• Text:

THE parents of a baby who was born with a serious heart condition have expressed their gratitude for the support they’ve received.
Khalique and Angela Miah, who live in Athelhampton, have paid tribute to their employers, family, friends, and hospital staff.
Whilst Angela gave birth to Reuben on December 20 last year, it became apparent something was wrong.
Reuben was diagnosed with the serious heart condition Tetralogy of Fallot and Cornelia de Lange Syndrome.
He spent three weeks in hospital before being sent home. He needed to be fed by tube and monitored.
Reuben then had to attend appointments at Dorset County Hospital and Southampton General Hospital.
In March, Reuben’s condition got worse. He was rushed to Southampton General Hospital’s Paediatric Intensive Care Unit and then went onto the High Dependency Unit. He had a minor open heart procedure to help oxygen move around his body but it didn’t go to plan.
Khalique said: “We are waiting for him to have a big surgery. They have got to mend his heart.
“They can’t do it because he needs to be bigger. He’s having difficulty putting weight on.”
Khalique works as a driver for Damory Coaches, a bus and coach operator based in Blandford Forum.
Whilst Angela remained at the hospital, Khalique took unpaid leave to look after their other children: Khalid, Nikita and Aaron.

• Tasks and exercises:
• A. Answer these about the article on baby Reuben:
(i) Where do Khalique and Angela Miah live?
(ii) With what two conditions was Reuben diagnosed?
(iii) What is Khalique's job, and for which company?
• B. Write what comes next in the article about baby Reuben, picking up after its last sentence.
The records have no connection to the article.

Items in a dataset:
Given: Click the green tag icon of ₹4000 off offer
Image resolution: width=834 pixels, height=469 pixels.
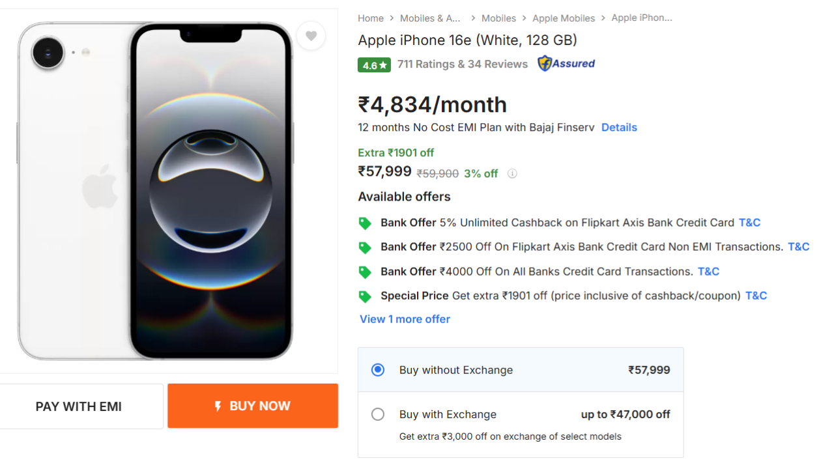Looking at the screenshot, I should pos(365,272).
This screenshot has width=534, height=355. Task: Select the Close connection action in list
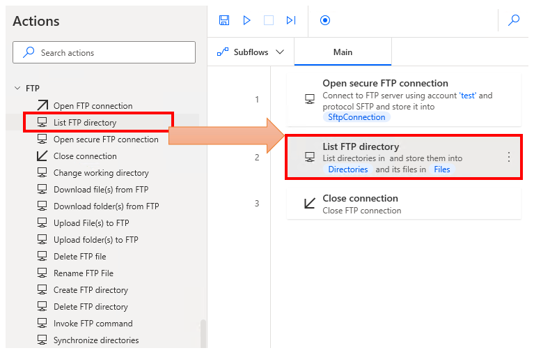coord(85,156)
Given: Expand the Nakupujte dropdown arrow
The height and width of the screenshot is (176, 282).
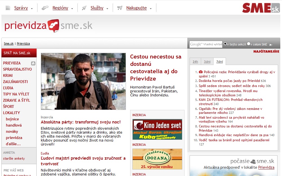Looking at the screenshot, I should click(151, 9).
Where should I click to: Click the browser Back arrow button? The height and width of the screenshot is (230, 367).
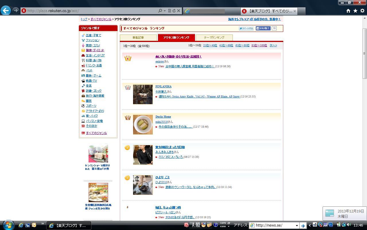click(6, 11)
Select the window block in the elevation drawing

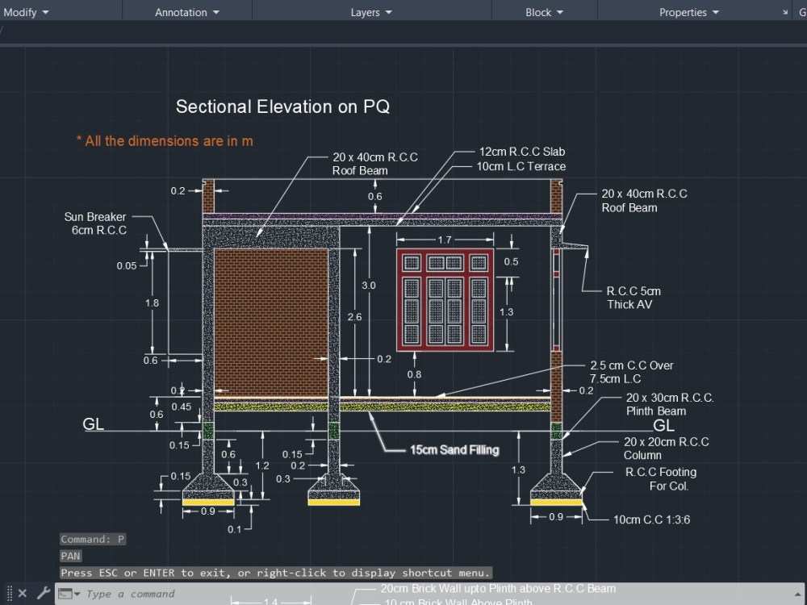pos(445,299)
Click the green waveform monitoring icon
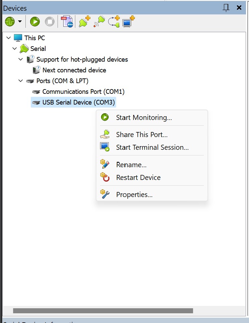Screen dimensions: 249x323 coord(10,22)
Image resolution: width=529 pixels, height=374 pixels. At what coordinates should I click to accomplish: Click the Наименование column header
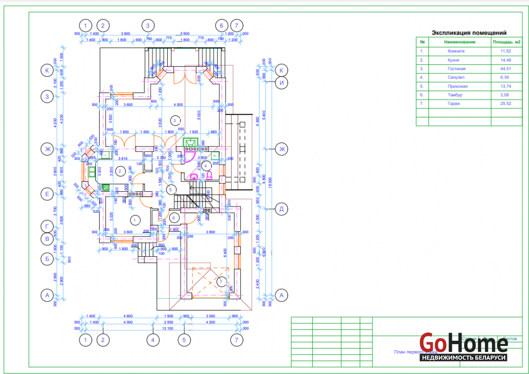pyautogui.click(x=459, y=42)
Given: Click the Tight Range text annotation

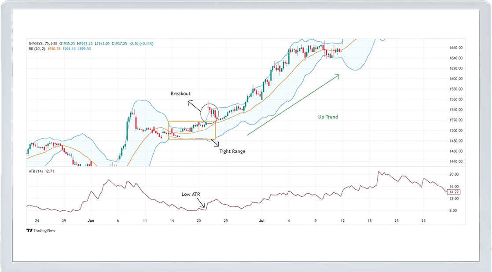Looking at the screenshot, I should coord(231,151).
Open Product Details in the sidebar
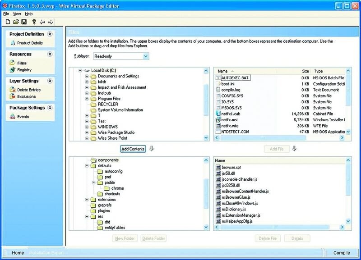361x260 pixels. click(x=30, y=43)
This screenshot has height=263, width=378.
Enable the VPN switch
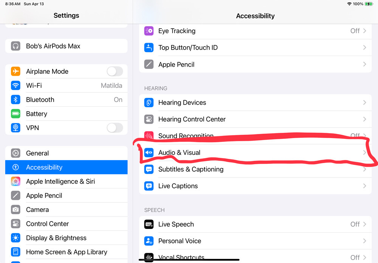click(x=115, y=128)
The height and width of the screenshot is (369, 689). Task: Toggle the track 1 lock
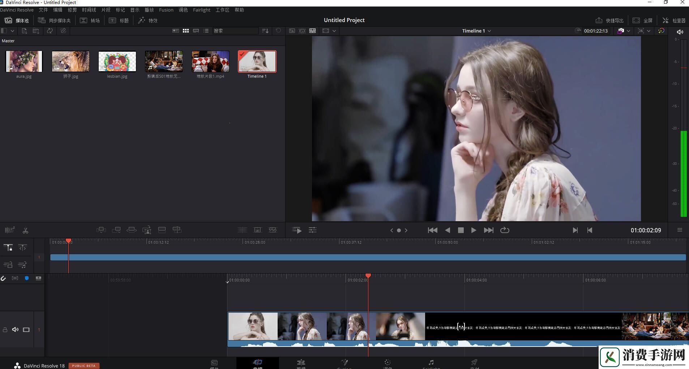click(x=5, y=330)
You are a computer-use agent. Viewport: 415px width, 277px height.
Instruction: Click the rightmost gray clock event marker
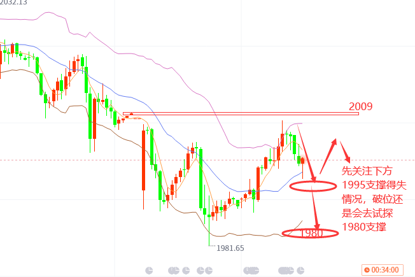point(300,271)
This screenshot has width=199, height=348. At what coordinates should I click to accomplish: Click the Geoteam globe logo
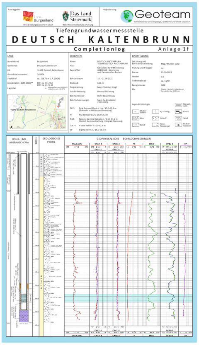[x=127, y=17]
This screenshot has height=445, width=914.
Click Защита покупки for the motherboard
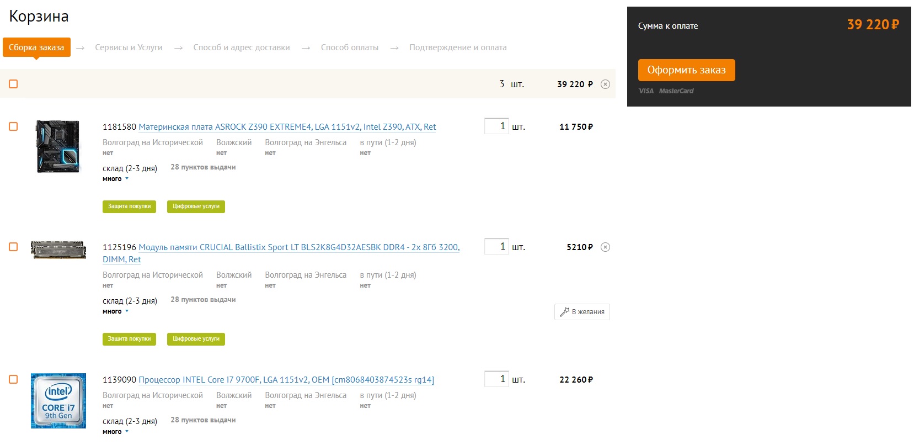pyautogui.click(x=129, y=206)
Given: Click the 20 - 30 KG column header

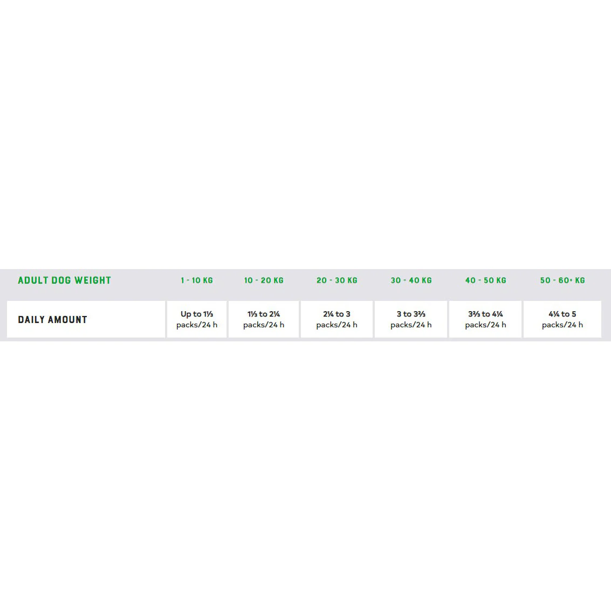Looking at the screenshot, I should (337, 280).
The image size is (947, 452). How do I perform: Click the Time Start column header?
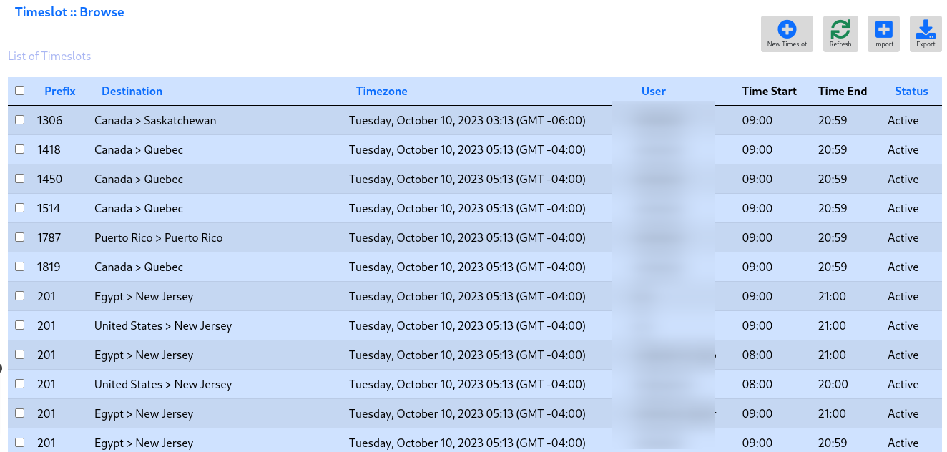point(770,91)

• Activity answers:
• A.
(i) Athelhampton.
(ii) Tetralogy of Fallot and Cornelia de Lange Syndrome.
(iii) He is a driver for Damory Coaches.

• B.
Staff at Damory Coaches had a whip round and raised £150 to help with travel costs to and from the hospital. After eight weeks, Khalique’s situation was explained to the managers and controllers at Damory.
Khalique received a ‘generous’ extra payment in his next paycheque to help with living costs.
Khalique said he was grateful for the help and support shown from his employer.
He said: “I wasn’t expecting anything like that. When you work for a big company like that, you think you are just a number.
“It’s almost like a miracle. I can’t believe it even now.”
The Three Ells Trust charity and Puddletown Church have also made donations to the family to help with travel costs.
Sue Buxton, a childminder from Cheselbourne, has also stepped in to look after Aaron, aged three, one day a week.
Reuben and Angela have now been staying at Southampton General Hospital for the past 17 weeks.
Angela said: “He has spent over half his life here and whilst he is making slow progress we don’t know what the future holds but we have seen amazing kindness and compassion from family, friends, colleagues and complete strangers.”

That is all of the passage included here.